[Record extracts]:
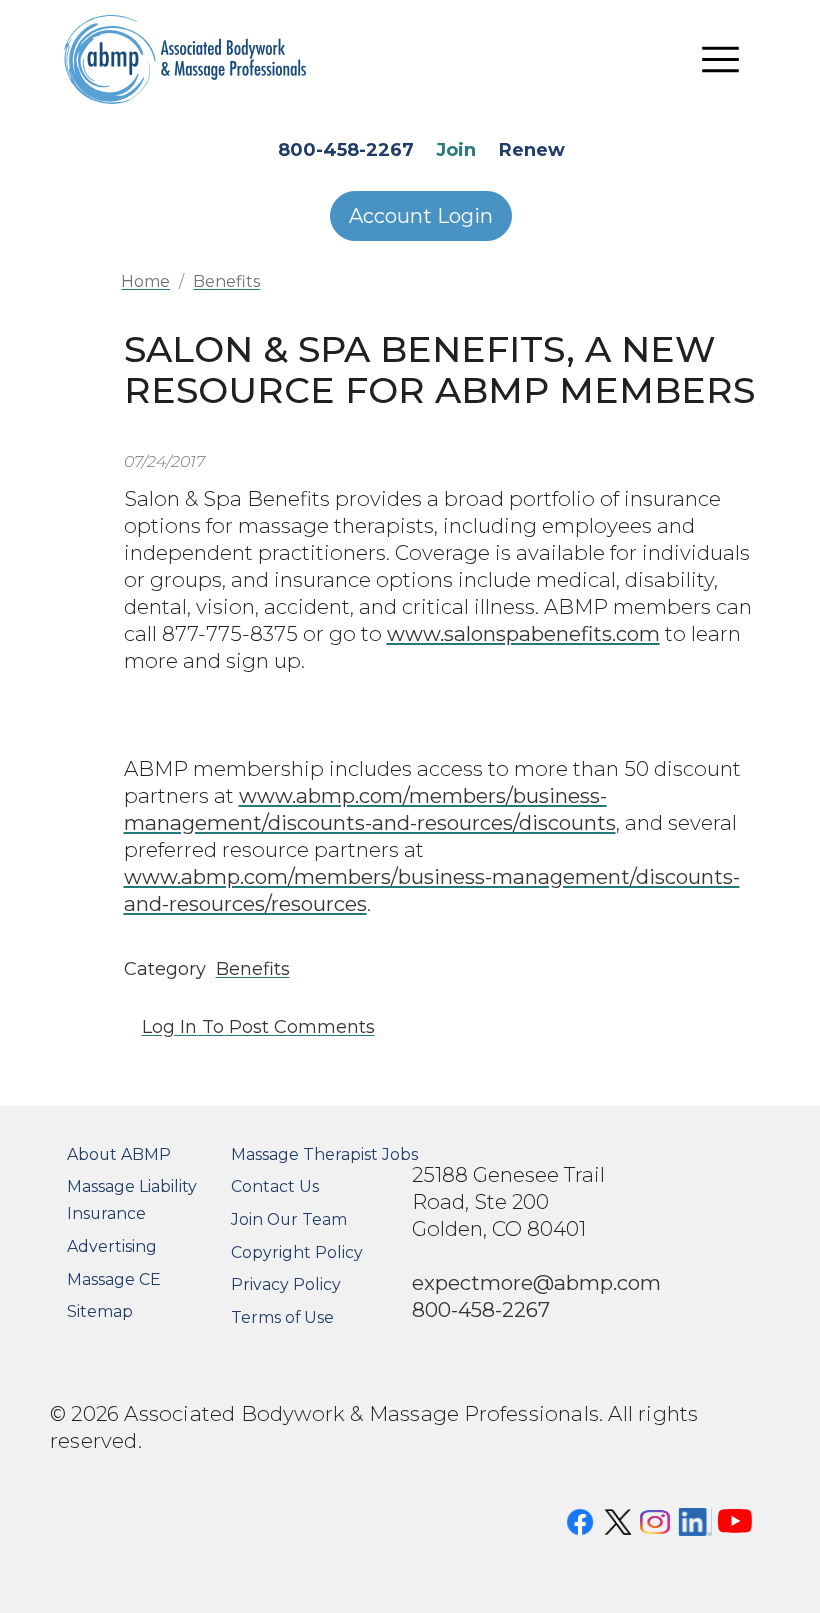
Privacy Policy (286, 1284)
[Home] (185, 59)
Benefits (226, 281)
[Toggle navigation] (721, 60)
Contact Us (275, 1186)
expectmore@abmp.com (536, 1282)
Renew (532, 150)
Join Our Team (289, 1219)
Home (145, 281)
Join (456, 150)
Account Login (421, 216)
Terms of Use (282, 1317)
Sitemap (100, 1311)
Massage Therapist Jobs (324, 1154)
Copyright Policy (297, 1252)
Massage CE (114, 1279)
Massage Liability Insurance (132, 1200)
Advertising (112, 1246)
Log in (169, 1027)
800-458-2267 (346, 150)
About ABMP (119, 1154)
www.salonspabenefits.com (523, 633)
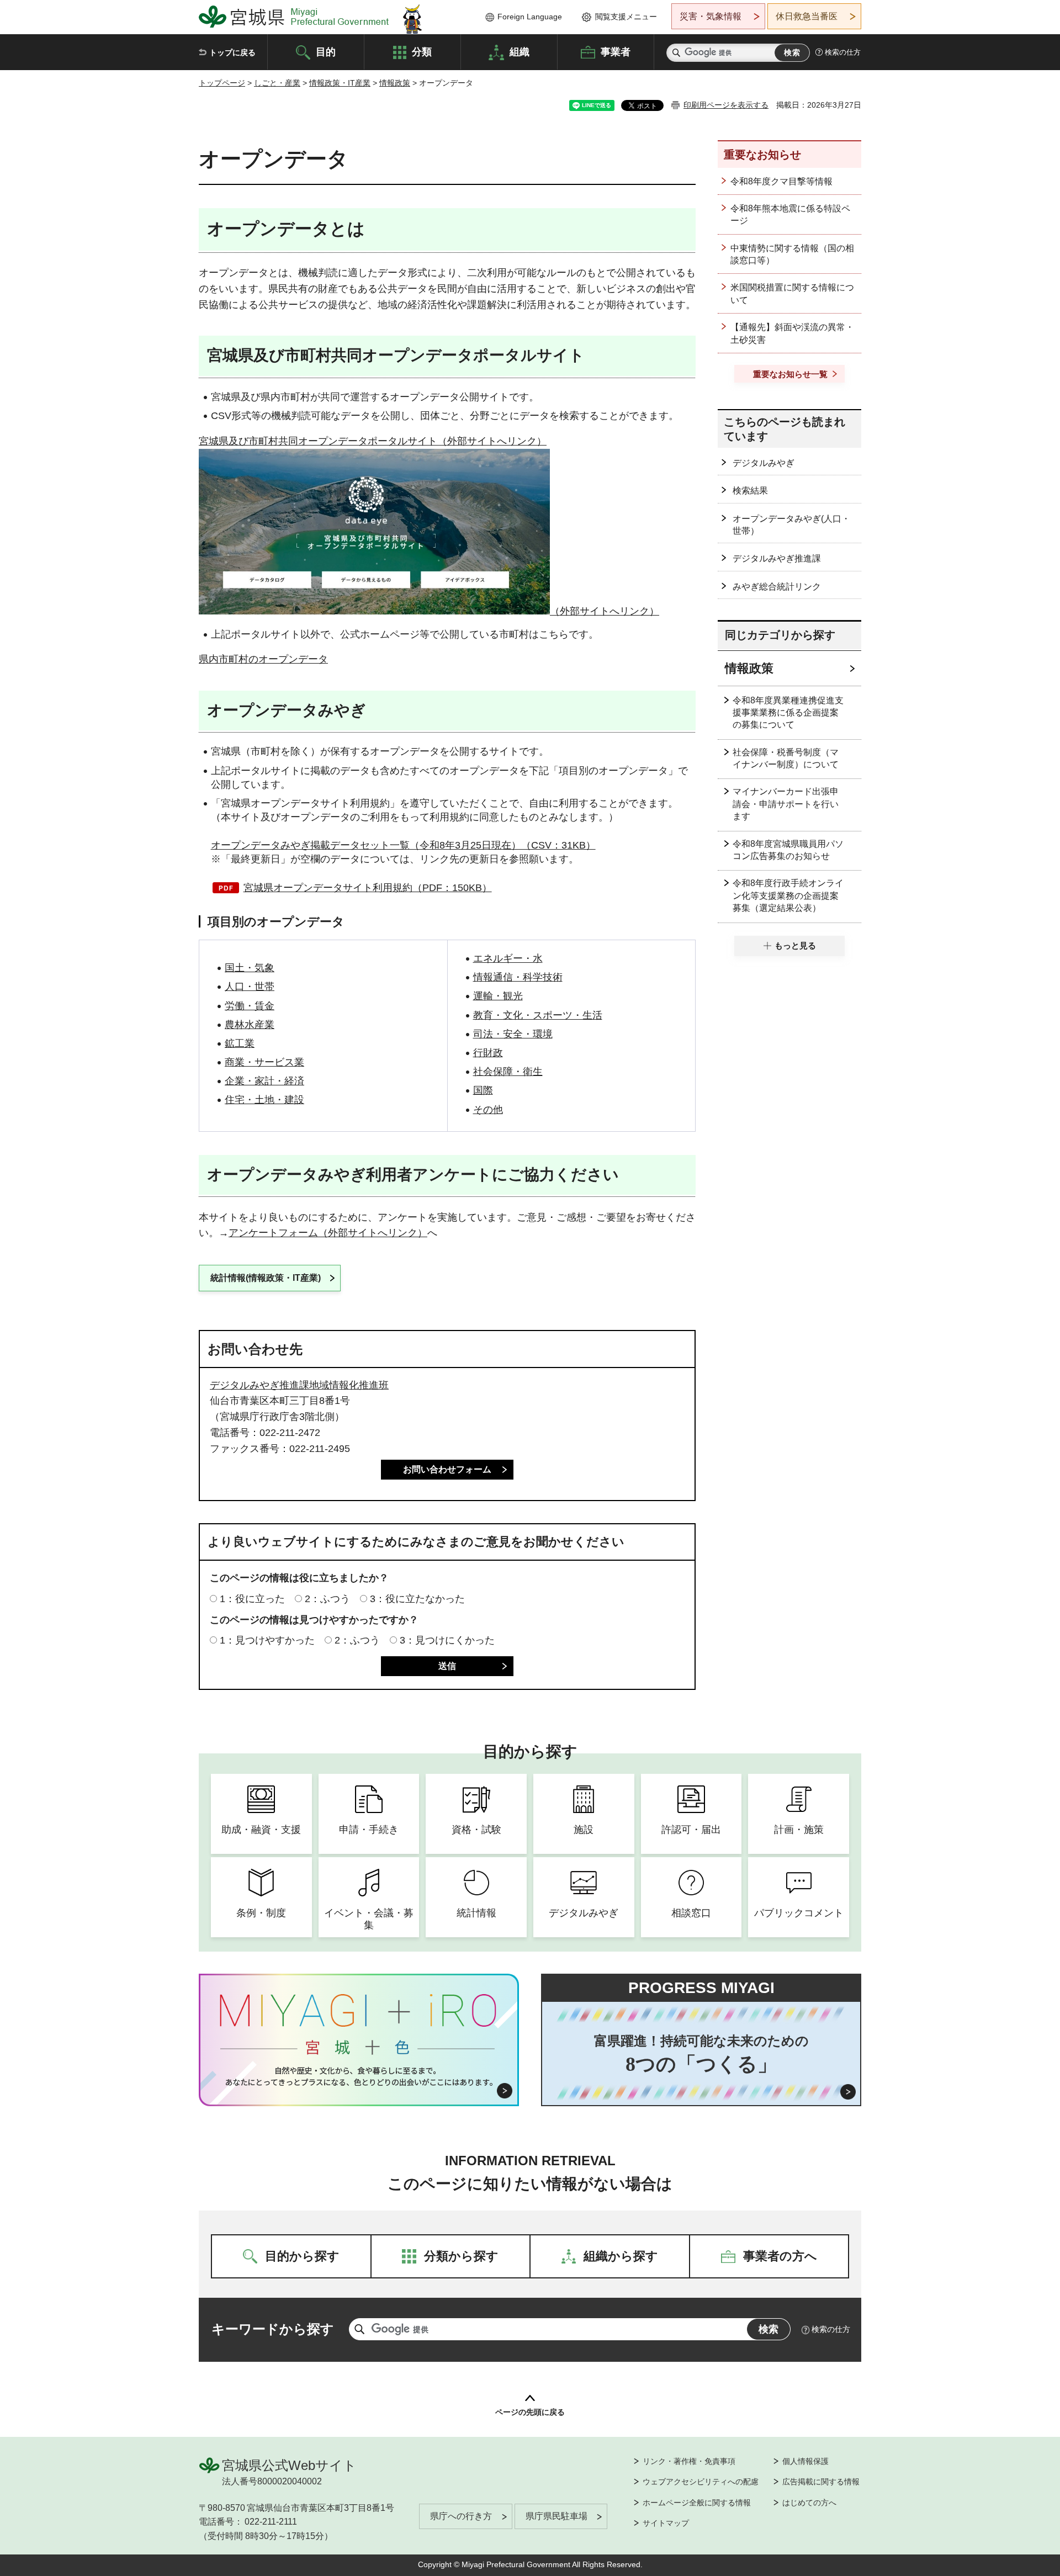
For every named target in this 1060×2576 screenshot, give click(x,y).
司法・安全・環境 (513, 1034)
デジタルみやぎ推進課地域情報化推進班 (299, 1385)
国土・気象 (249, 967)
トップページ (222, 82)
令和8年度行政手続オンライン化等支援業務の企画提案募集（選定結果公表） (788, 895)
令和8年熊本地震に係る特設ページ (790, 214)
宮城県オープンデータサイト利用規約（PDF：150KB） (367, 887)
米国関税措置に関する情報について (792, 293)
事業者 (615, 51)
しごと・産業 (277, 82)
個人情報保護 (805, 2461)
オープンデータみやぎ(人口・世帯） (791, 525)
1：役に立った (252, 1598)
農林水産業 (249, 1024)
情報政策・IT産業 (339, 82)
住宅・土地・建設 (264, 1099)
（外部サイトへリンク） (604, 611)
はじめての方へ (809, 2502)
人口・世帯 (249, 986)
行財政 (488, 1052)
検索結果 (750, 490)
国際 (483, 1090)
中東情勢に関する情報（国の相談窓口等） (792, 254)
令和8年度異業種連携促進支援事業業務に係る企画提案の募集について (788, 713)
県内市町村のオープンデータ (263, 659)
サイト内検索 (676, 53)
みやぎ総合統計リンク (777, 586)
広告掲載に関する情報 (821, 2481)
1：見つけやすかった (267, 1640)
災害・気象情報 (710, 16)
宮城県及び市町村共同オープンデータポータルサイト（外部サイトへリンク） (373, 441)
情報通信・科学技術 (518, 977)
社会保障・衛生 (508, 1071)
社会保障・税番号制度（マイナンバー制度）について (786, 758)
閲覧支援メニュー (626, 16)
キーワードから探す (272, 2328)
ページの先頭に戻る (530, 2412)
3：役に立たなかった (417, 1598)
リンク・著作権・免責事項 (689, 2461)
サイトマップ (666, 2523)
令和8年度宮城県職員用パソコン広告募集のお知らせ (788, 850)
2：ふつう (327, 1598)
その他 (488, 1109)
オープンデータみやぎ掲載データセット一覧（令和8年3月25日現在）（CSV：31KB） (403, 845)
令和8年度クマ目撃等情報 (781, 181)
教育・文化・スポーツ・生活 (537, 1015)
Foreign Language (529, 16)
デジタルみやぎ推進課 (777, 558)
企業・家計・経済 (264, 1080)
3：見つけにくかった (447, 1640)
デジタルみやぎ (763, 463)
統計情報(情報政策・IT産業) (265, 1277)
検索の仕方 (843, 52)
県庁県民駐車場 (556, 2516)
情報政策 (394, 82)
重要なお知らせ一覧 (790, 374)
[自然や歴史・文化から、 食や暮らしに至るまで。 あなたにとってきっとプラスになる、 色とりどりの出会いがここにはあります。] (359, 2076)
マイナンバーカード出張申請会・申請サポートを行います (786, 804)
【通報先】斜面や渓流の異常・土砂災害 (792, 333)
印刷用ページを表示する (725, 104)
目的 (326, 51)
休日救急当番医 (807, 16)
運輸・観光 (498, 995)
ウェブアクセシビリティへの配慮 (701, 2481)
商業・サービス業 (264, 1062)
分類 (422, 51)
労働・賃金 (249, 1005)
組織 (519, 51)
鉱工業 (240, 1043)
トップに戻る (232, 52)
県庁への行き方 (461, 2516)
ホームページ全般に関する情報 (697, 2502)
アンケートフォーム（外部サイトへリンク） (328, 1232)
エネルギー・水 (508, 958)
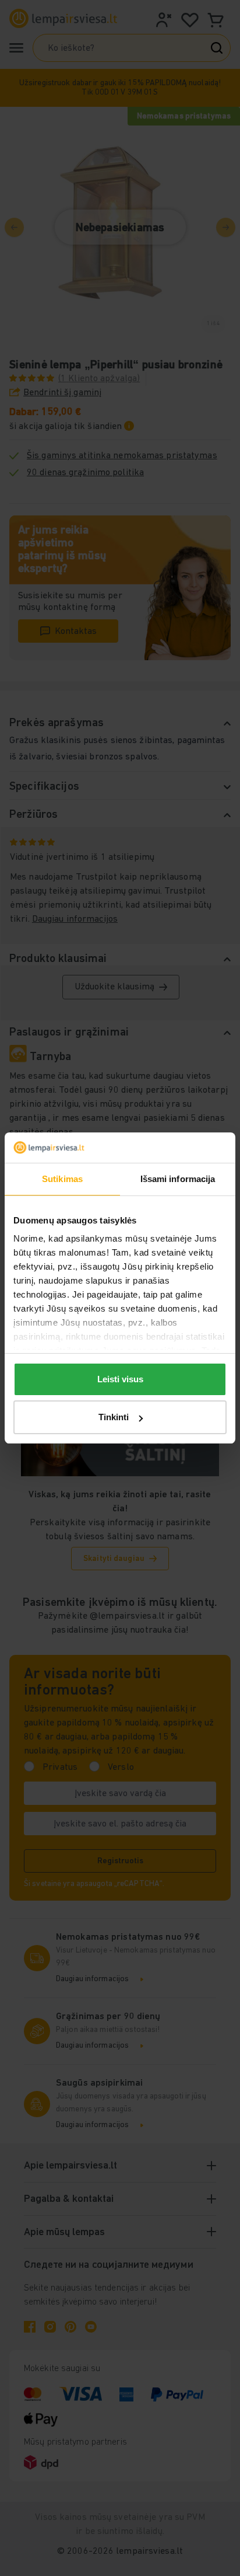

[What to produce]:
Each line in the listing above that includes "Massage" is to be copied.

[Your solution]:
Massage Therapist Jobs (324, 1154)
Massage CE (114, 1279)
Massage Liability Insurance (132, 1200)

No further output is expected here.